Consider a disk with 80 GB. The size of disk block is 8 kB. Number of blocks needed to keep track of free space if the disk is initially empty by using bit map method is _____

Answer 1

In the bitmap approach " every disk block will map with one binary bit (not matter it is free or not)"
total no of disk blocks=disk size/one disk block size = 80GB/8KB =10M
now one disk block contains 64 K bits so it contains info (free /busy) about 64K disk blocks.
so for 1 M blocks = 10M/64K=160 disk blocks.{--ans}

Comments

I think  u are using 1 K byte =1000 bits
so 10 *10^6 / 64* 10^3 = 156.25
But I M using 10*1024*1024/64*1024= 160
--- i think we need to focus on approach rather than ans btw in gate there ll be no such type of ambiguity they should mention it explicitly if.....

---

"every disk block will map with one binary bit (not matter it is free or not)"

and there are 10M blocks . So shouldnt it be 10M bits ?

Correct me if wrong

---

@Dulqar Yes, it is $10M$ bits. But we are asked Number of blocks needed to keep track of free space. So, divided by 64K.

Answer 2

in bit map each block is represented by a single bit 0/1.

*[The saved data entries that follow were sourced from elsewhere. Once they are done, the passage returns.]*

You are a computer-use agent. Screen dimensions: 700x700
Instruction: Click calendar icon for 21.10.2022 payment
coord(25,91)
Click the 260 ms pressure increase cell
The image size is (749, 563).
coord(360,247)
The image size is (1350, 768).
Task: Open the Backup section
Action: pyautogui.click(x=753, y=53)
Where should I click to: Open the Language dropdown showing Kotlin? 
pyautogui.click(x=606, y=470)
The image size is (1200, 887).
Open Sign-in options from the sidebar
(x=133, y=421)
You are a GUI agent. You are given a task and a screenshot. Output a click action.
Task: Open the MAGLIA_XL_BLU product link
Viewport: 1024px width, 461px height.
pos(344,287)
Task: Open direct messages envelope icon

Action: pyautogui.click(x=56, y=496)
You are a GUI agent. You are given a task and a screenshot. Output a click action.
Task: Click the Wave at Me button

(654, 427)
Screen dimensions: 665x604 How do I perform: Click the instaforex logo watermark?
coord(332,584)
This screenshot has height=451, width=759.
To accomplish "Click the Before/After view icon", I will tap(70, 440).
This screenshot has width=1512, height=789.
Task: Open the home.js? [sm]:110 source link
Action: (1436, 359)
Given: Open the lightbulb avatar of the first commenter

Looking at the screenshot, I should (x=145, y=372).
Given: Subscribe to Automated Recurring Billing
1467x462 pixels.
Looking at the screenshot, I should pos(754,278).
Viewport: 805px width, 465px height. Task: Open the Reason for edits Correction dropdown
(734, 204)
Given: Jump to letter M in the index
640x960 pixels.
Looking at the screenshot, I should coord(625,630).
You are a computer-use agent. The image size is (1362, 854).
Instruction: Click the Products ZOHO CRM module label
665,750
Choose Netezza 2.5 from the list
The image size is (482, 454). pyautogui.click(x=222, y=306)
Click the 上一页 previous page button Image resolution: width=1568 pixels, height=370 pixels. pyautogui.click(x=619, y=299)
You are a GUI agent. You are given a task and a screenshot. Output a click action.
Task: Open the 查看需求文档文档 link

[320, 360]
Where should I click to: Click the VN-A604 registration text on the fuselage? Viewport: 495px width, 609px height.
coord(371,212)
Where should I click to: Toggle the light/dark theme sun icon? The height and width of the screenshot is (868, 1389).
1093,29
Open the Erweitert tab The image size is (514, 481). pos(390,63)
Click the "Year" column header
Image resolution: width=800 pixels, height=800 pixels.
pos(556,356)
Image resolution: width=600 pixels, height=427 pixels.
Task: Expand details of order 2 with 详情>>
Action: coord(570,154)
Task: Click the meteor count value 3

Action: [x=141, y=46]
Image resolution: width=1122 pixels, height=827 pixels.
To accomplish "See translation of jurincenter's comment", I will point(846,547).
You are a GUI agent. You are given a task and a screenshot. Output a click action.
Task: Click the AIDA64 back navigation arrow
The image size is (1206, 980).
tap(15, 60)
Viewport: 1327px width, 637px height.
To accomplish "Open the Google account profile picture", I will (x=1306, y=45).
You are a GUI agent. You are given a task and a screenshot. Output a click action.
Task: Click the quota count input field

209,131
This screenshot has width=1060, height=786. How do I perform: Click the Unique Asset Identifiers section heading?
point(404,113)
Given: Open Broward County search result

so total no. of blocks = 80GB/8KB

                                   = 10M blocks

block size = 8KB hence

it can contain information of  8K*8bit =64K blocks

so required blocks are = 10M / 64K

                                     = 160 blocks

Comments

@pankaj elaborate this " it can contain information of  8K*8bit =64K blocks ". Why $8$ bit?

---

1byte =8 bit man.

---

ohh! I just missed it and it caused me $-ve$ marks.

Thanks bro

Answer 3

160 blocks ....is it right?